"""

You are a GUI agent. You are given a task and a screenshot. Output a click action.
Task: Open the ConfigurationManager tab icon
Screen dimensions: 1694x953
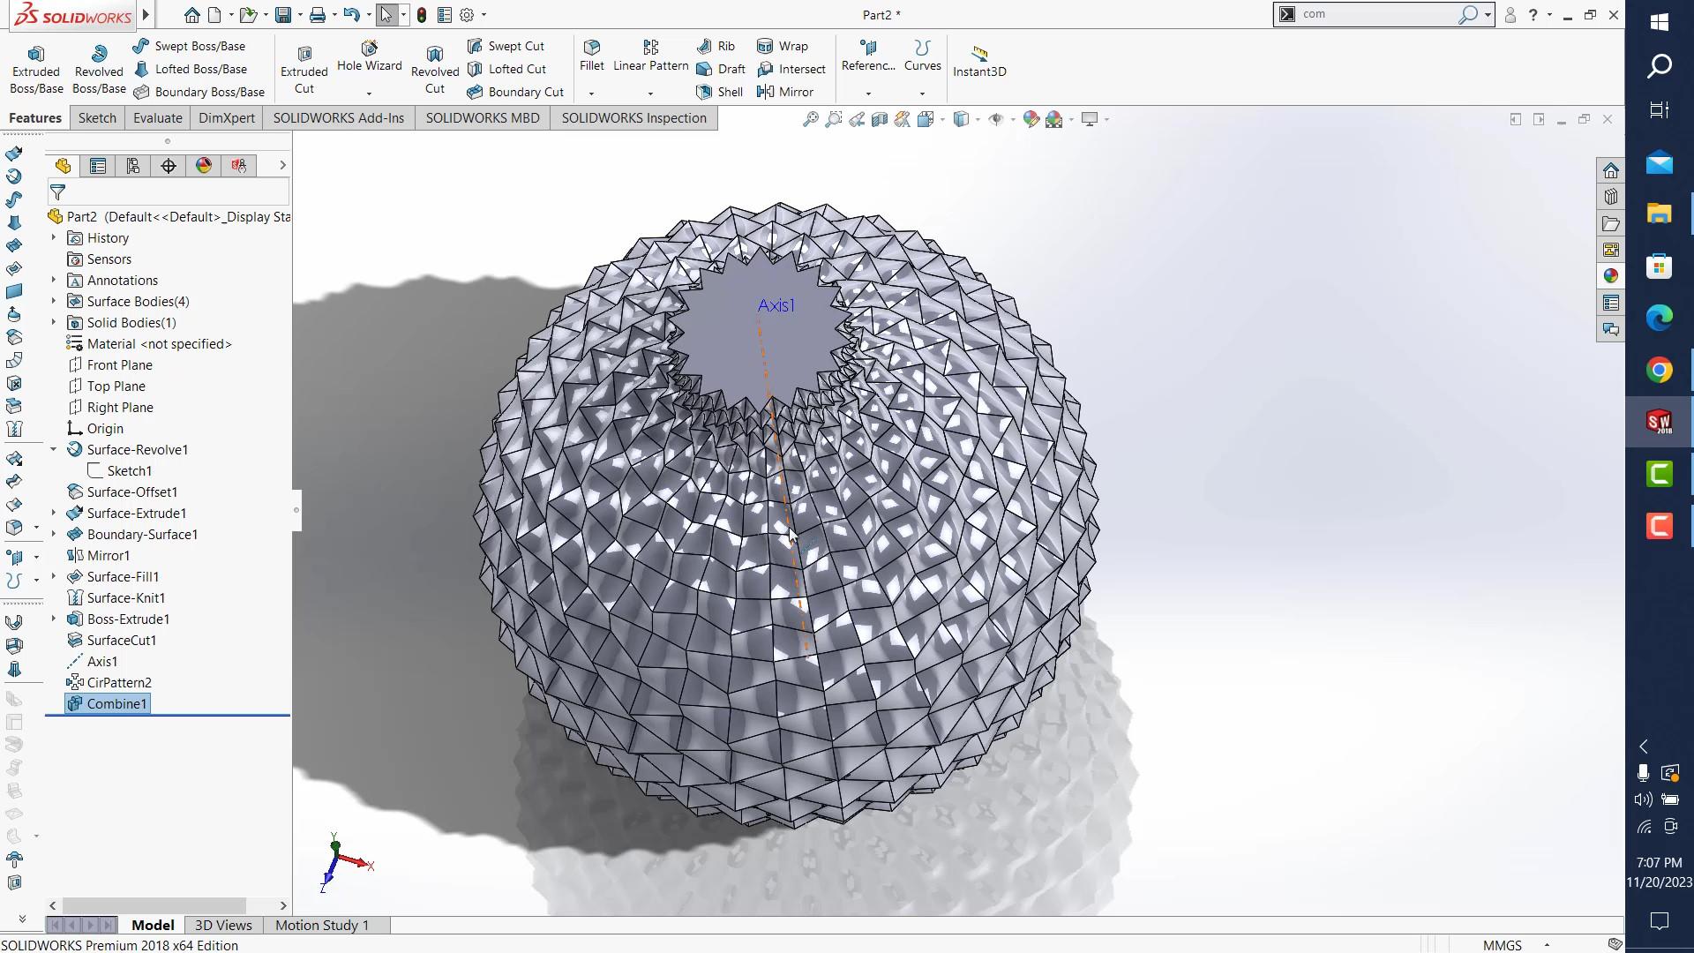point(133,166)
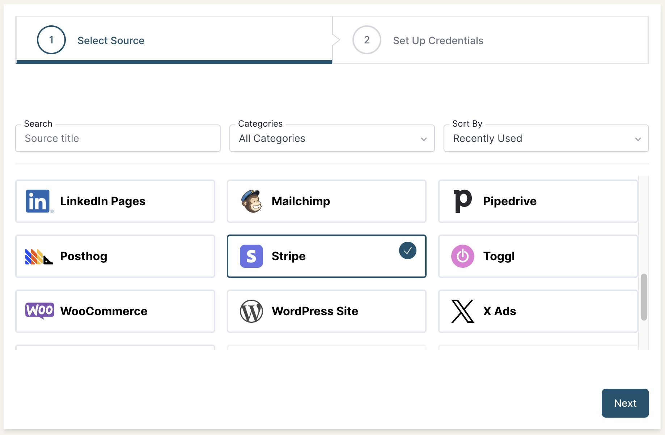Click the WordPress Site icon
Image resolution: width=665 pixels, height=435 pixels.
point(251,311)
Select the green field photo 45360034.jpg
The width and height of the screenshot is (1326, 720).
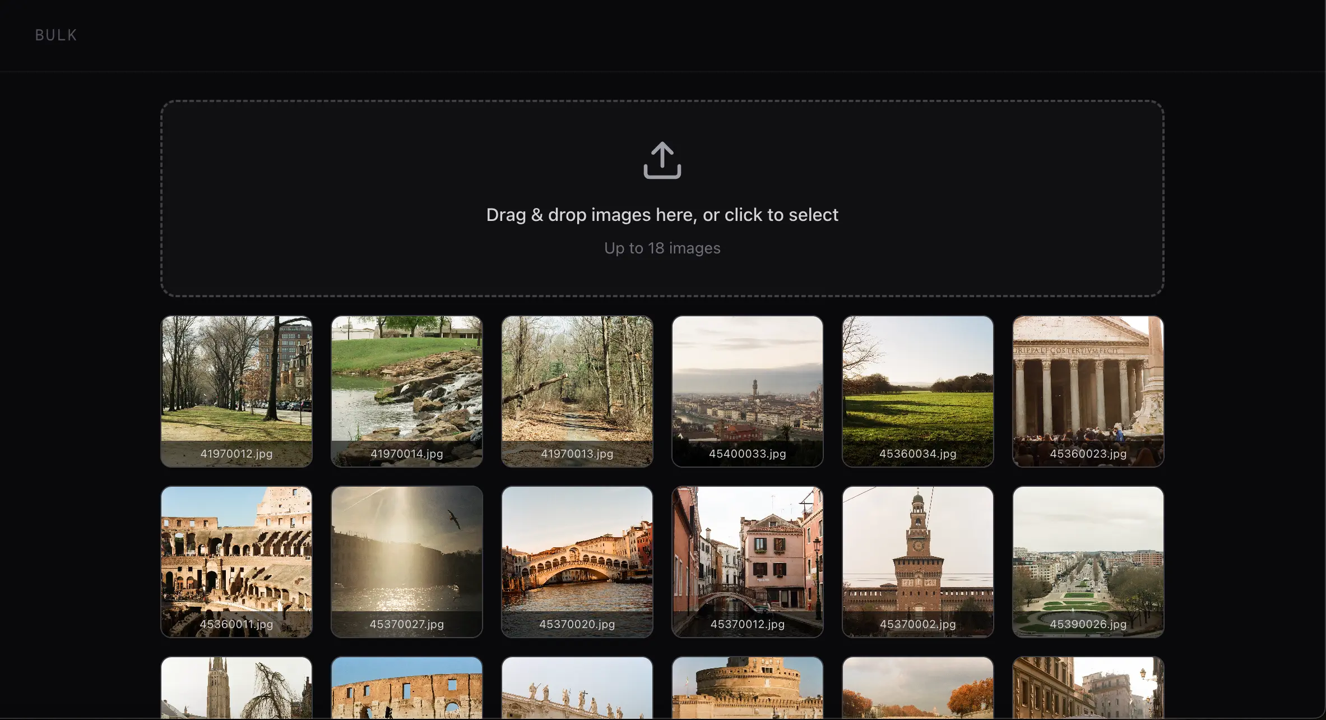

"""

Each line of the material needs to be given again exactly, without any of its pictures.

You are a GUI agent. You are given a task and a screenshot. Output a click action.
Task: Open the ConfigurationManager tab icon
Screen dimensions: 1694x953
point(133,166)
Click the WordPress Site icon
Image resolution: width=665 pixels, height=435 pixels.
point(251,311)
Select the green field photo 45360034.jpg
The width and height of the screenshot is (1326, 720).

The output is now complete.